[Start Passage to read]

- Created by: Kenneth R. Giddens
- Starring: Connie Bea Hope Estella Payton Monica Knight Jackie Richards
- Country of origin: United States

Production
- Running time: 30 minutes

Original release
- Network: WKRG-TV
- Release: 1955 – 1981

= Woman's World (TV program) =

American television series

Woman's World is a lifestyle program that ran for more than two decades on WKRG-TV channel 5 in Mobile, Alabama. It was hosted by Connie Bea Hope and Estella Payton. It aired at noontime and lasted for 30 minutes. The show included guest appearances and interviews.

==Show history==
Hope joined WKRG from its inception in September 1955 and began hosting Connie's Cupboard with Bea Hope, with Estelle Payton (1904–1999) as her assistant. In the early years, Payton, an African American, did not appear on camera unless her hands slipped into the shot while setting up or removing utensils. Later, in the 1960s, Payton began to appear on air. She was eventually given third billing on the program's opening titles, given her own microphone, and occasionally offered comments on Hope's demonstrations.

[End Passage to read]
[Start Source material]

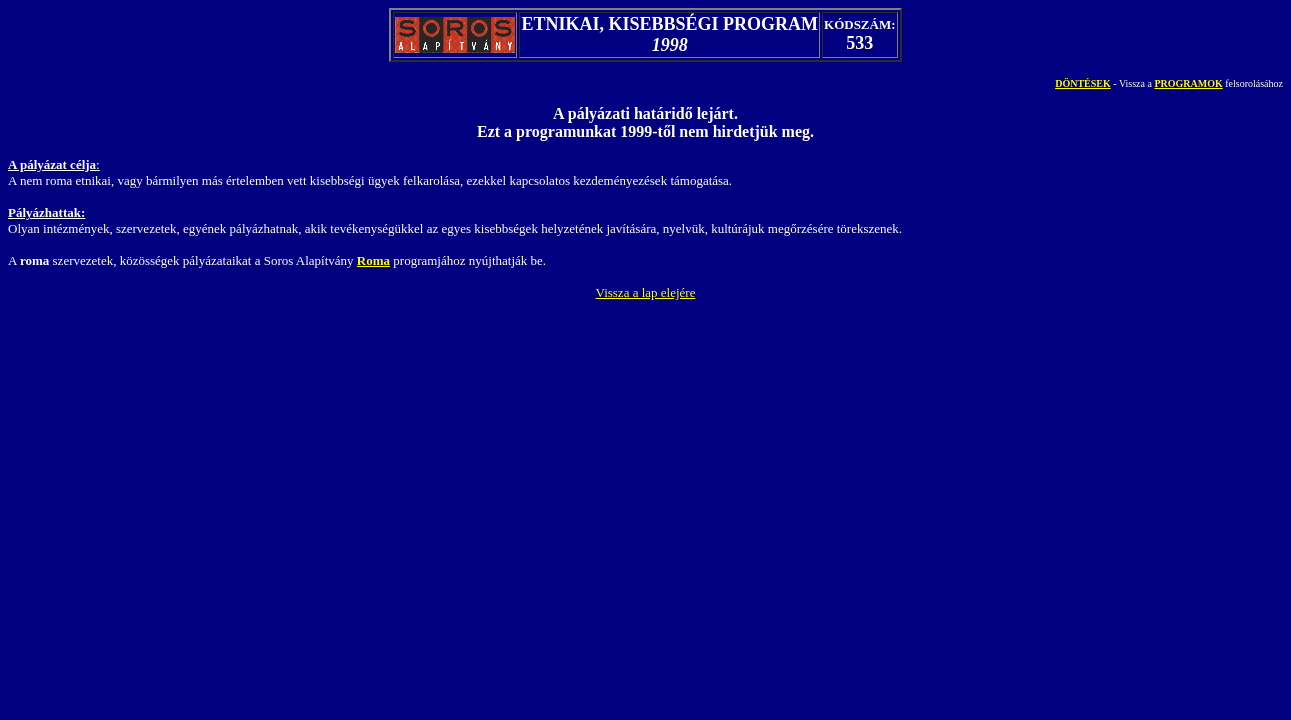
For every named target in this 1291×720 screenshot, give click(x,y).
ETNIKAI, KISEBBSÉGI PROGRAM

[End Source material]

- [Requirement 1]
Output the part of the Woman's World article that begins with the words containing "Original release" and ends with "appearances and interviews.".
- [Requirement 2]
According to the Woman's World article, under what circumstance could Estella Payton be seen on screen during the program's early years? Answer in one to three sentences.
- [Requirement 3]
Summarize the Woman's World article in two sentences.
The listing was drawn from a source separate from the Woman's World article.

- [Full solution 1]
Original release
- Network: WKRG-TV
- Release: 1955 – 1981

= Woman's World (TV program) =

American television series

Woman's World is a lifestyle program that ran for more than two decades on WKRG-TV channel 5 in Mobile, Alabama. It was hosted by Connie Bea Hope and Estella Payton. It aired at noontime and lasted for 30 minutes. The show included guest appearances and interviews.

- [Full solution 2]
In the early years, Payton did not appear on camera. The only exception was when her hands slipped into the shot as she set up or removed utensils.

- [Full solution 3]
Woman's World was a 30-minute noontime lifestyle program with guest appearances and interviews, hosted by Connie Bea Hope and Estella Payton on WKRG-TV channel 5 in Mobile, Alabama, from 1955 to 1981. Payton began as Hope's assistant on Connie's Cupboard and did not appear on camera at first, but in the 1960s she began appearing on air and eventually received third billing, her own microphone, and occasional chances to comment on Hope's demonstrations.